PROBLEM DESCRIPTION: Put every line from the start of the rows down to the line containing "data-label: 9.91 is", inclusive, into a Markdown table with the columns Number and Line, omitting blank lines.

INFORMATION SUPPLIED:

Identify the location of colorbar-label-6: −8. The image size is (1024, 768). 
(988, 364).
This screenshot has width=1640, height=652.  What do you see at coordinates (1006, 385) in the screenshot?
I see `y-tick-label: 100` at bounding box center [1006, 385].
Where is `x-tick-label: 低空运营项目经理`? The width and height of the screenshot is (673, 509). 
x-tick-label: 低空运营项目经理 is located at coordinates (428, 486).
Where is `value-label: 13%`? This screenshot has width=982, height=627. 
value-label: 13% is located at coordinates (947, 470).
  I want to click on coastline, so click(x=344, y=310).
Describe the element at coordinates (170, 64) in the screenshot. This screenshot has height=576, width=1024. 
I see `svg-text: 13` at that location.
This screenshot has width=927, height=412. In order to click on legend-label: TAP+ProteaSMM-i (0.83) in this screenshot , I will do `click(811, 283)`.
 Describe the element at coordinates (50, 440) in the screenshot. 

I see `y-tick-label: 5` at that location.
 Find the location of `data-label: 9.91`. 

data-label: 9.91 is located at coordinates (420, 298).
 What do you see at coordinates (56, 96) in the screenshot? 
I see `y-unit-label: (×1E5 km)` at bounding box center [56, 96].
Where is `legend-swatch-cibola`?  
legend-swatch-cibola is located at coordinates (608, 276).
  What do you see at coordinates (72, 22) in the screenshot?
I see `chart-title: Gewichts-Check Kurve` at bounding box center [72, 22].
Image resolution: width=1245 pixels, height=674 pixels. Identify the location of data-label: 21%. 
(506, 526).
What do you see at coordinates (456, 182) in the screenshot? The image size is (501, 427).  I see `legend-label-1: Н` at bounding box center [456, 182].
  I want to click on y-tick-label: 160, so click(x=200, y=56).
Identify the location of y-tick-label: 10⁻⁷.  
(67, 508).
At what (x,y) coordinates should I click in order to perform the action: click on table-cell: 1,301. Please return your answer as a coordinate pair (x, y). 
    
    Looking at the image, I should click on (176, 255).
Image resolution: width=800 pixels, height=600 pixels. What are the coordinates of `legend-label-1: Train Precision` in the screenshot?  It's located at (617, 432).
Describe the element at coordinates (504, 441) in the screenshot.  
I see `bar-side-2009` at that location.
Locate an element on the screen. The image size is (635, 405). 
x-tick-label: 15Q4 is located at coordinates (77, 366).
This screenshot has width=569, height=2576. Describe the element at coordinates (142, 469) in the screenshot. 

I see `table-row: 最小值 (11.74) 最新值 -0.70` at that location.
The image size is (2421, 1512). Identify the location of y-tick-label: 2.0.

RESULT OF THIS EXERCISE:
| Number | Line |
|---|---|
| 1 | Identify the location of colorbar-label-6: −8. The image size is (1024, 768).  |
| 2 | (988, 364). |
| 3 | This screenshot has width=1640, height=652.  What do you see at coordinates (1006, 385) in the screenshot? |
| 4 | I see `y-tick-label: 100` at bounding box center [1006, 385]. |
| 5 | Where is `x-tick-label: 低空运营项目经理`? The width and height of the screenshot is (673, 509).  |
| 6 | x-tick-label: 低空运营项目经理 is located at coordinates (428, 486). |
| 7 | Where is `value-label: 13%`? This screenshot has width=982, height=627.  |
| 8 | value-label: 13% is located at coordinates (947, 470). |
| 9 |   I want to click on coastline, so click(x=344, y=310). |
| 10 | Describe the element at coordinates (170, 64) in the screenshot. This screenshot has height=576, width=1024.  |
| 11 | I see `svg-text: 13` at that location. |
| 12 | This screenshot has width=927, height=412. In order to click on legend-label: TAP+ProteaSMM-i (0.83) in this screenshot , I will do `click(811, 283)`. |
| 13 |  Describe the element at coordinates (50, 440) in the screenshot.  |
| 14 | I see `y-tick-label: 5` at that location. |
| 15 |  Find the location of `data-label: 9.91`.  |
| 16 | data-label: 9.91 is located at coordinates (420, 298). |